Vamos, vamos tomar um cafezinho?

A vida é triste e complicada. Diariamente é preciso falar com um número excessivo de pessoas. O remédio é ir tomar um "cafezinho". Para quem espera nervosamente, esse "cafezinho" é qualquer coisa infinita e torturante.

Como podemos definir o café nosso de cada dia? Um hábito. Um vício. Um aroma inesquecível que embriaga. Uma conversa. Um encontro. Um pequeno momento para reflexão…

O fato é que cada dia aparece um café diferente que atende a todos os gostos — Forte, fraco, quente, frio, amanhecido, de coador, expresso.

Na verdade,  o café nosso de cada dia é irresistível e pelo menos uma xícara dessa bebida quentinha faz parte da rotina de milhares de brasileiros, seja  em casa, no trabalho, na rua, e é uma boa pedida para quebrar qualquer rotina, principalmente quando queremos dar uma espairecida e aí usamos aquela frase simples e vaga: Saí  para tomar café.  Volto já! 

Selecionamos a crônica ”Cafezinho” de Rubem Braga que consegue mostrar de uma forma simples como o nosso hábito de tomar aquele cafezinho serve como desculpa para muitas coisas… Confira! 

CAFEZINHO – Rubem Braga

Leio a reclamação de um repórter irritado que precisava falar com um delegado e lhe disseram que o homem havia ido tomar um cafezinho. Ele esperou longamente, e chegou à conclusão de que o funcionário passou o dia inteiro tomando café.

Tinha razão o rapaz de ficar zangado. Mas com um pouco de imaginação e bom humor podemos pensar que uma das delícias do gênio carioca é exatamente esta frase:
- Ele foi tomar café.

A vida é triste e complicada. Diariamente é preciso falar com um número excessivo de pessoas. O remédio é ir tomar um "cafezinho". Para quem espera nervosamente, esse "cafezinho" é qualquer coisa infinita e torturante.

Depois de esperar duas ou três horas dá vontade de dizer:
- Bem cavaleiro, eu me retiro. Naturalmente o Sr. Bonifácio morreu afogado no cafezinho.

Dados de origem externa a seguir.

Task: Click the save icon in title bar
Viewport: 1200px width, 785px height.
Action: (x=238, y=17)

Ah, sim, mergulhemos de corpo e alma no cafezinho. Sim, deixemos em todos os lugares este recado simples e vago:
- Ele saiu para tomar um café e disse que volta já.

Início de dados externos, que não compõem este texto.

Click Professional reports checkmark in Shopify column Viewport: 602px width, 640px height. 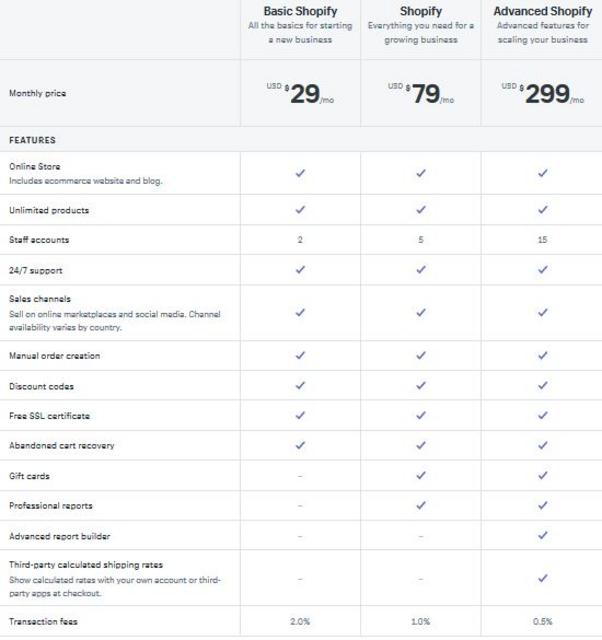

Quando a Bem-amada vier com seus olhos tristes e perguntar:
- Ele está?
- alguém dará o nosso recado sem endereço.

Quando vier o amigo e quando vier o credor, e quando vier o parente, e quando vier a tristeza, e quando a morte vier, o recado será o mesmo:
- Ele disse que ia tomar um cafezinho...

Podemos, ainda, deixar o chapéu. Devemos até comprar um chapéu especialmente para deixá-lo. Assim dirão:
- Ele foi tomar um café. Com certeza volta logo. O chapéu dele está aí...

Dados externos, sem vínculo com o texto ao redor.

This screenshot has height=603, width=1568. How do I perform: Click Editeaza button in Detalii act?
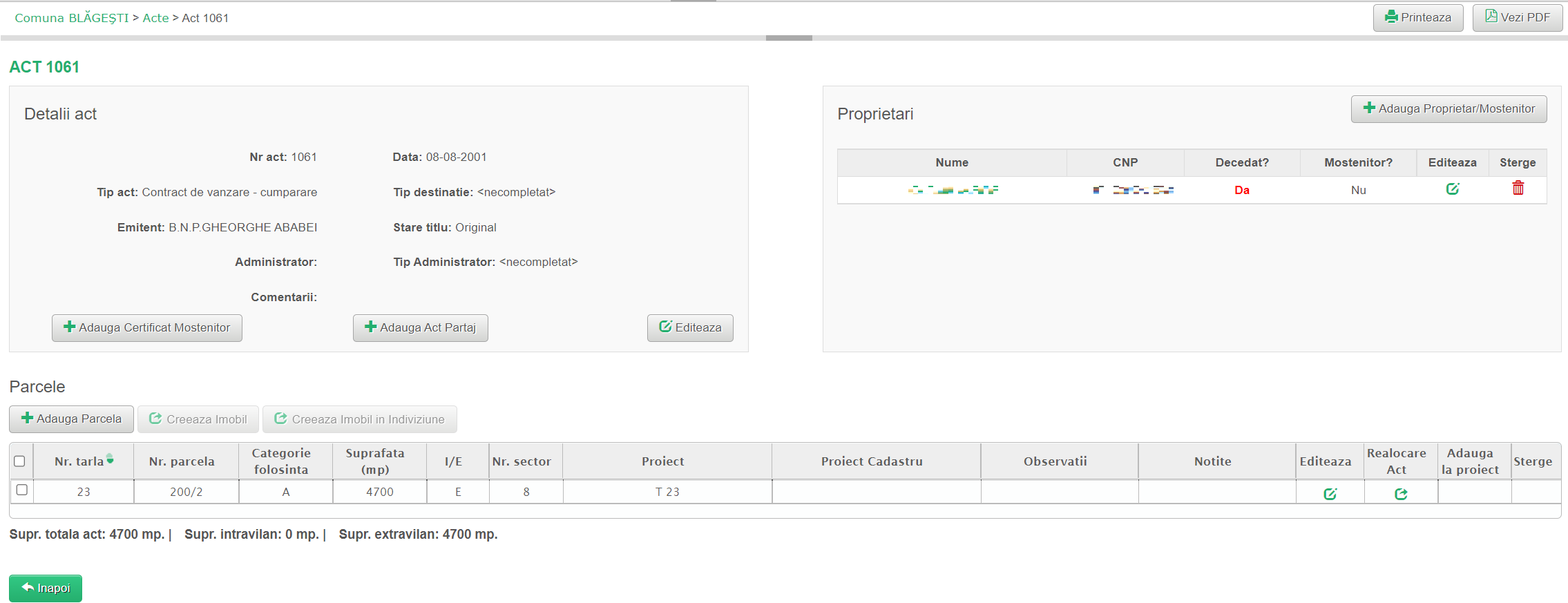tap(689, 328)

Ah! fujamos assim, sem drama, sem tristeza, fujamos assim. A vida é complicada demais. Gastamos muito pensamento, muito sentimento, muita palavra. O melhor é não estar.

Quando vier a grande hora de nosso destino nós teremos saído há uns cinco minutos para tomar um café. Vamos, vamos tomar um cafezinho.




Fonte:
Título original: Cafezinho
Livro: O conde e o passarinho & Morro do isolamento. Rio de Janeiro,  Record, 2002.